If you just handle the much more generic case, all the other vec_select
simplifications can be done as well, not just this one.

> +/* PR target/97249  */
> +/* { dg-do compile } */
> +/* { dg-options "-mavx2 -O3 -masm=att" } */
> +/* { dg-final { scan-assembler-times "vpmovzxbw\[ \t\]+\\\(\[^\n\]*%xmm\[0-9\](?:\n|\[ \t\]+#)" 2 } } */
> +/* { dg-final { scan-assembler-times "vpmovzxwd\[ \t\]+\\\(\[^\n\]*%xmm\[0-9\](?:\n|\[ \t\]+#)" 2 } } */
> +/* { dg-final { scan-assembler-times "vpmovzxdq\[ \t\]+\\\(\[^\n\]*%xmm\[0-9\](?:\n|\[ \t\]+#)" 2 } } */

I don't know enough about the x86 backend to know if this is exactly
what you need in the testsuite.  I do know a case of backslashitis when
I see one though -- you might want to use {} instead of "", and perhaps
\m and \M and \s etc.  And to make sure things are on one line, don't do
all that nastiness with [^\n], just start the RE with (?n) :-)


Segher
Hongtao Liu Oct. 14, 2020, 5:43 a.m.

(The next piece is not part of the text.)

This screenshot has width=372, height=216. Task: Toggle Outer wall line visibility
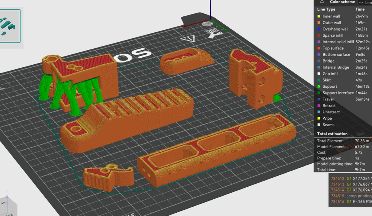coord(331,23)
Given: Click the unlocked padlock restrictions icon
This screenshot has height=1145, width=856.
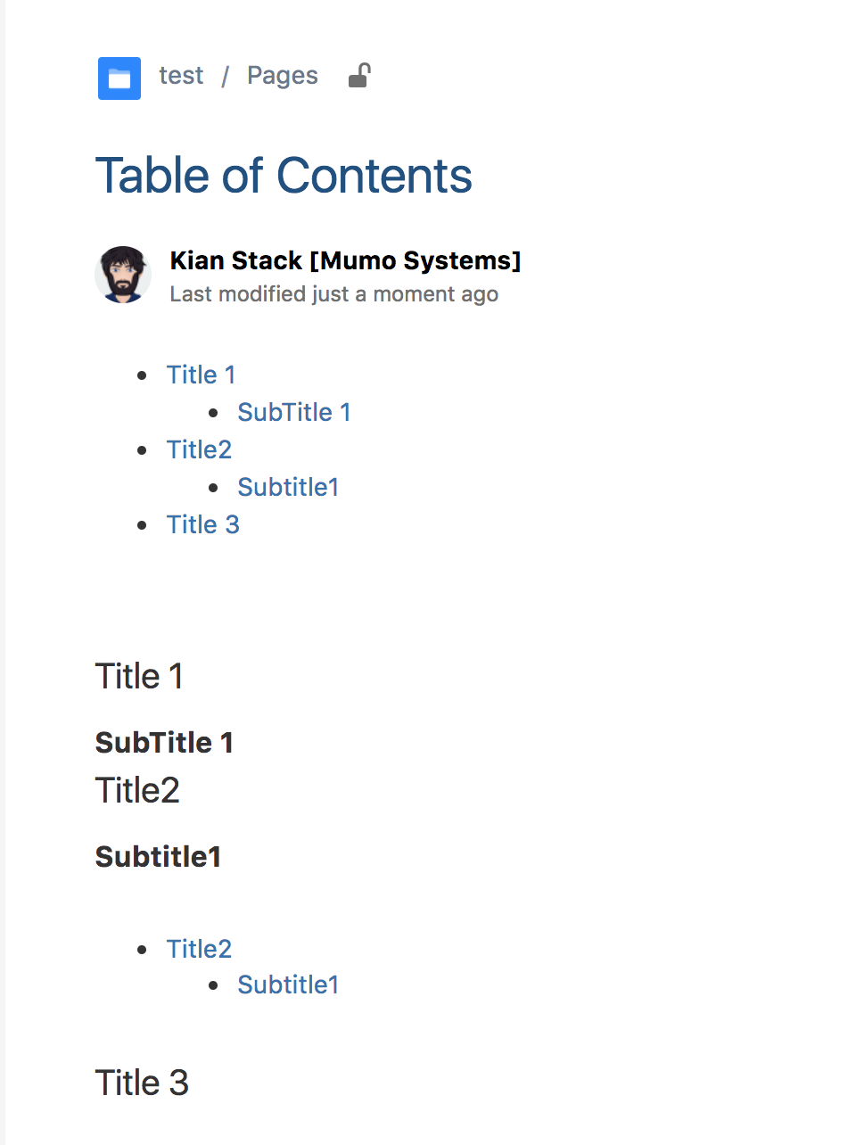Looking at the screenshot, I should (x=359, y=77).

UTC | #2
On Wed, Oct 14, 2020 at 4:01 AM Segher Boessenkool
<segher@kernel.crashing.org> wrote:
>
> Hi!
>
> On Tue, Oct 13, 2020 at 04:40:53PM +0800, Hongtao Liu wrote:
> >   For rtx like
> >   (vec_select:V2SI (subreg:V4SI (inner:V2SI) 0)
> >                    (parallel [(const_int 0) (const_int 1)]))
> >  it could be simplified as inner.
>
> You could even simplify any vec_select of a subreg of X to just a
> vec_select of X, by changing the selection vector a bit (well, only do

Yes, when SUBREG_BYTE of trueop0 is not 0, we need to add offset to selection.

> this if that is a constant vector, I suppose).  Not just for paradoxical
> subregs either, just for *all* subregs.
>

Yes, and only when X has the same inner mode and more elements.

> > gcc/ChangeLog
> >         PR rtl-optimization/97249
> >         * simplify-rtx.c (simplify_binary_operation_1): Simplify
> >         vec_select of paradoxical subreg.
> >
> > gcc/testsuite/ChangeLog
> >
> >         * gcc.target/i386/pr97249-1.c: New test.
>
> > +       /* For cases like
> > +          (vec_select:V2SI (subreg:V4SI (inner:V2SI) 0)
> > +                           (parallel [(const_int 0) (const_int 1)])).
> > +          return inner directly.  */
> > +       if (GET_CODE (trueop0) == SUBREG
> > +           && paradoxical_subreg_p (trueop0)
> > +           && mode == GET_MODE (XEXP (trueop0, 0))
> > +           && (GET_MODE_NUNITS (GET_MODE (trueop0))).is_constant (&l0)
> > +           && (GET_MODE_NUNITS (mode)).is_constant (&l1)
> > +           && l0 % l1 == 0)
>
> Why this?  Why does the number of elements of the input have to divide
> that of the output?
>

Removed, also add condition for my upper comments.

> > +         {
> > +           gcc_assert (known_eq (XVECLEN (trueop1, 0), l1));
> > +           unsigned HOST_WIDE_INT expect = (HOST_WIDE_INT_1U << l1) - 1;
> > +           unsigned HOST_WIDE_INT sel = 0;
> > +           int i = 0;
> > +           for (;i != l1; i++)
>
>   for (int i = 0; i != l1; i++)
>
> > +             {
> > +               rtx j = XVECEXP (trueop1, 0, i);
> > +               if (!CONST_INT_P (j))
> > +                 break;
> > +               sel |= HOST_WIDE_INT_1U << UINTVAL (j);
> > +             }
> > +           /* ??? Need to simplify XEXP (trueop0, 0) here.  */
> > +           if (sel == expect)
> > +             return XEXP (trueop0, 0);
> > +         }
> >       }
>
> If you just handle the much more generic case, all the other vec_select
> simplifications can be done as well, not just this one.
>

Yes, changed, also selection should be inside the elements of X.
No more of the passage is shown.